**Document text**.
▬▬▬

The crystalline phases were identified by X-ray diffraction (XRD) (D8 Discover, Bruker) operating at 40 kV and a current of 40 mA with Cu Kα1 radiation (0.154 nm) in the 2θ scan range from 20° to 90° with a step size of 0.05°. The ultraviolet-visible absorption (UV-Vis) spectrum was measured using a UV-Vis-NIR spectrophotometer (V-670, Jasco) in the range of 300–1500 nm. The absorption spectra were recorded using 10 mm path length quartz cuvettes. The size and morphology of the samples were observed using a high resolution transmission electron microscopy (HRTEM) (Titan 80-300, FEI) as well as atomic-resolution high-angle annular dark-field scanning transmission electron microscope (HAADF-STEM) operating at 300 kV in conjunction with energy dispersive spectroscopy (EDS). The solution containing NCs was dropped onto a carbon-coated gold grid (300 mesh, Ted Pella Inc.). Average particle sizes were determined by manually counting at least 450 particles in the micrographs. The electron diffraction patterns were obtained by Fourier transform patterns of the HRTEM images. EDS spectra of bulk NCs were obtained using an FEI Quanta 600 FEG SEM operating at 30 kV on samples prepared by drop-casting a thick film of NCs onto a Si substrate and dried under N₂ gas flow. Spectra were collected for four random locations on the sample with the average values reported. EDS spectra of individual NCs were obtained in the TEM described above operating in HAADF-STEM mode by resting the electron beam probe (point resolution 0.14 nm) on the particle being analysed. Spectra were collected for three particles of each shape with the average values reported. For all EDS measurements the error indicated represents the estimated standard error (i.e. σ/√n). PV device performance was measured using an Oriel 96000 Full spectrum solar simulator calibrated with a standard Si solar cell and Newport radiant power meter and PVIV-200 test station.

▬▬▬

**Collected data**.
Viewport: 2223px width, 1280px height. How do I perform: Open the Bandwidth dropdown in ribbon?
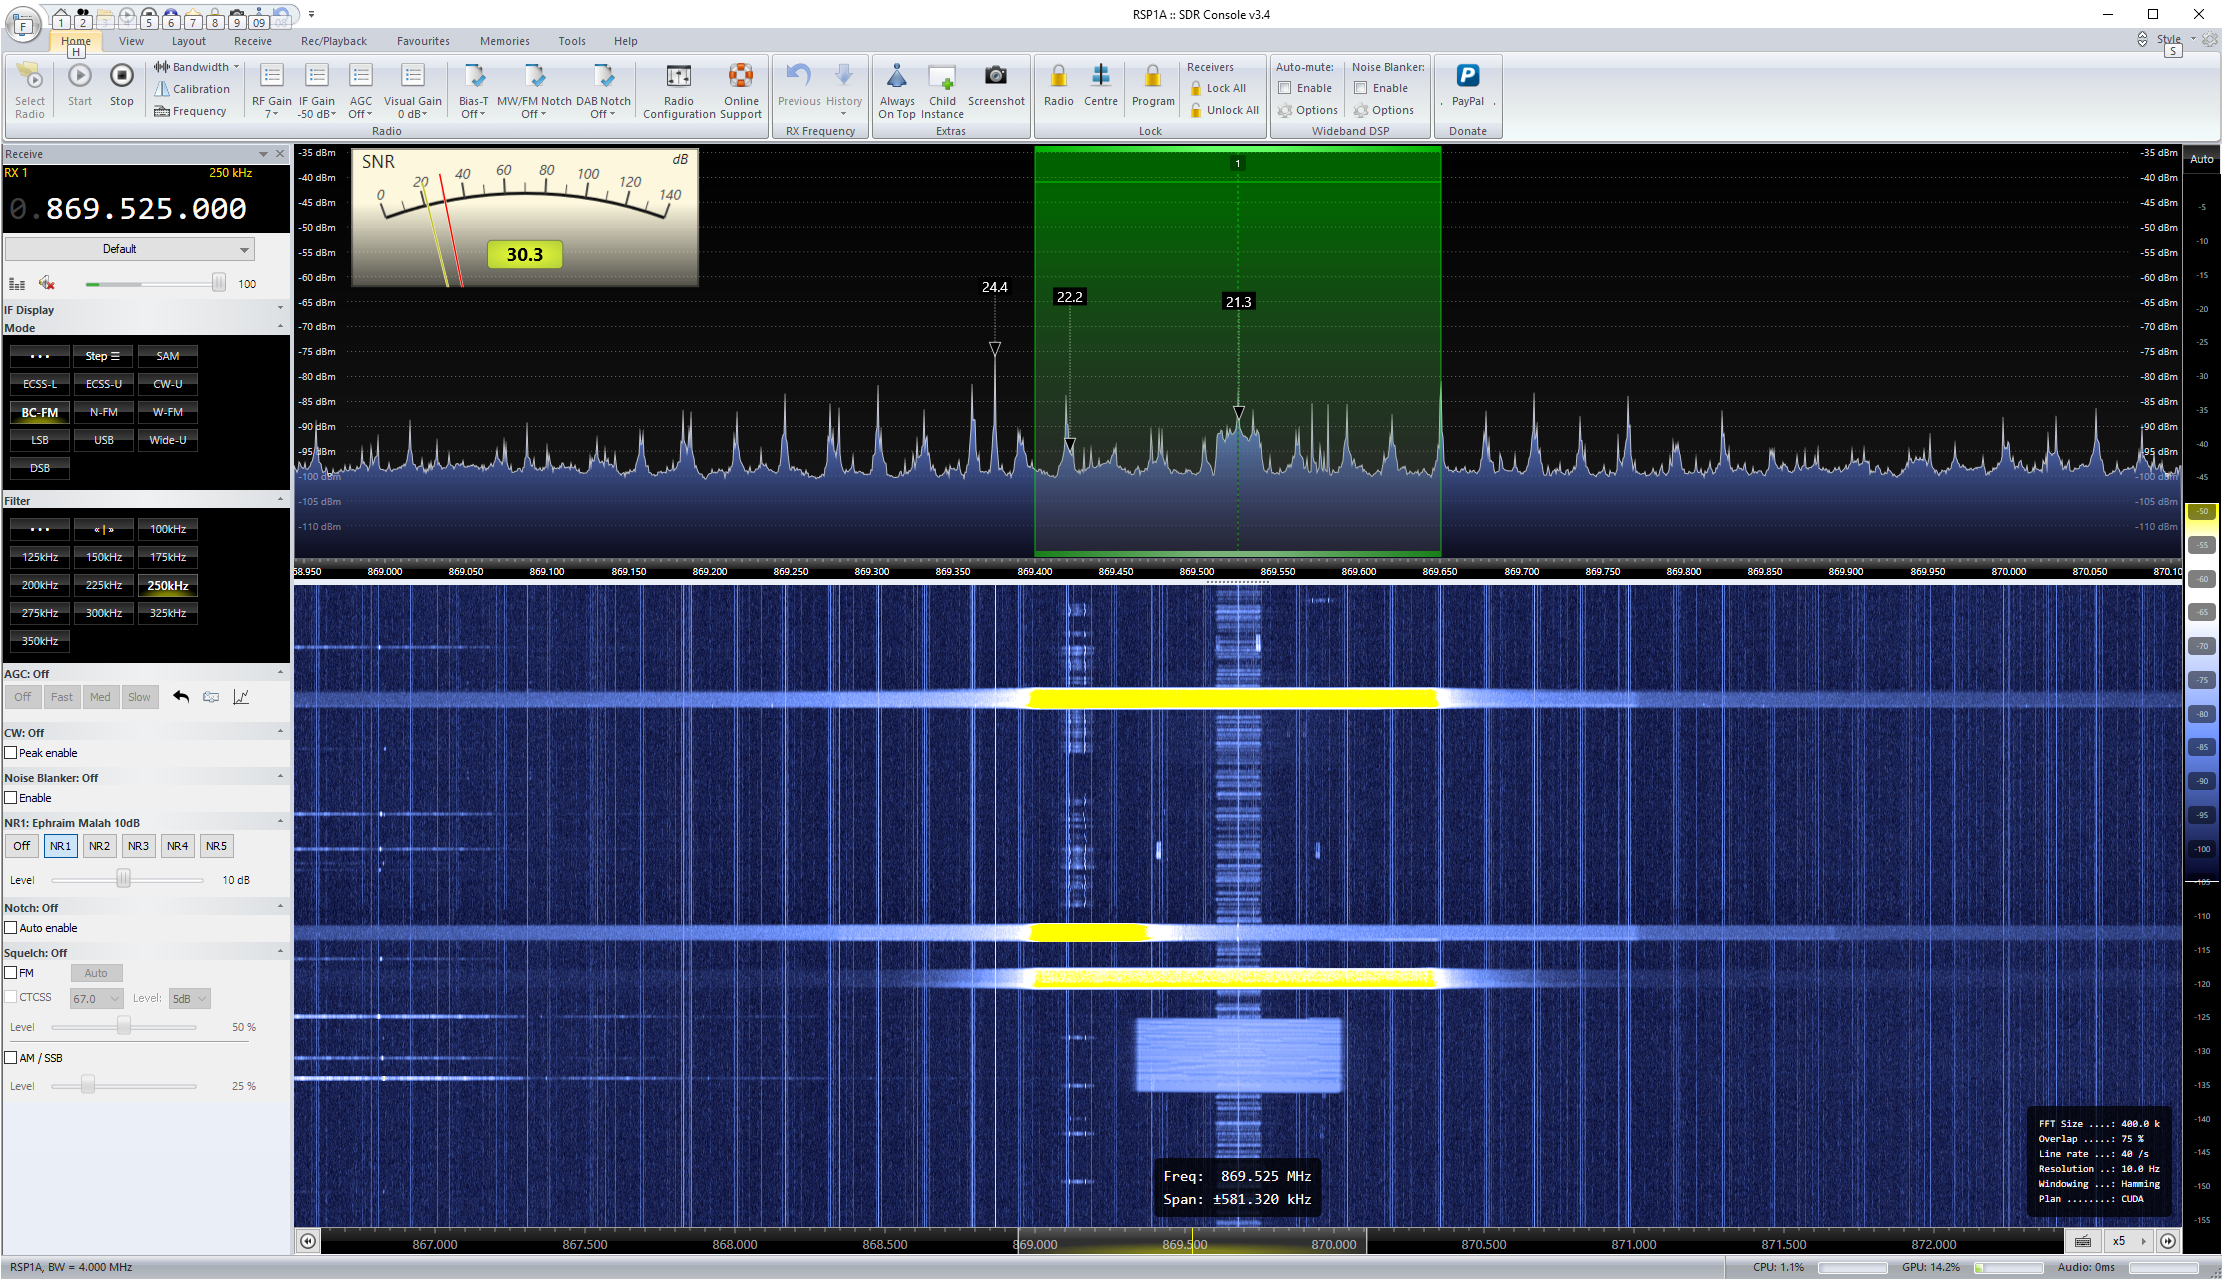click(x=199, y=67)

▬▬▬

**What you are asked to do**.
Pick up the passage on nanocrystal characterization methods after its final sentence and keep writing it.

**Task output**.
Result and discussion

The crystal structure of the CuInSe₂ NCs synthesized at different reaction temperatures (200 °C, 220 °C and 240 °C) for 20 min via the continuous synthetic method were investigated using XRD (Fig. 2A). The XRD pattern for the 200 °C reaction could be indexed exclusively to tetragonal phase Cu₃Se₂ (JCPDS no. 47-1745). For the 220 °C reaction Cu₃Se₂ peaks disappear and new peaks are observed at 27.0°, 44.9°, and 53.1° which can be indexed to the (111), (220) and (311) planes of cubic phase Cu_2−xSe (JCPDS no. 06-0680), respectively, along with peaks corresponding to CuInSe₂ (JCPDS no. 40-1487). For the 240 °C reaction the XRD pattern can be indexed exclusively to the chalcopyrite (tetragonal) phase of CuInSe₂ (JCPDS no. 40-1487) with an intense peak at 2θ = 26.6° corresponding to the (112) diffraction plane. The other distinct peaks with 2θ values of 44.2°, 52.4°, and 70.8° could be indexed to (204)/(220), (312)/(116) and (316)/(332) planes of tetragonal CuInSe₂. In addition to these intense peaks, weaker peaks were observed at 27.8°, 30.9°, 35.5°, and 64.3° which correspond to the (103), (200), (211), (400) planes, and are unique to the chalcopyrite CuInSe₂ phase.

Fig. 2 (A) XRD patterns and (B) UV-Vis absorption spectra (inset shows the optical energy gap of CuInSe₂ NCs synthesized at 240 °C) of NCs synthesized at different reaction temperatures for 20 min by continuous synthetic method. The absorption indicated by the asterisk is the band from the solvent.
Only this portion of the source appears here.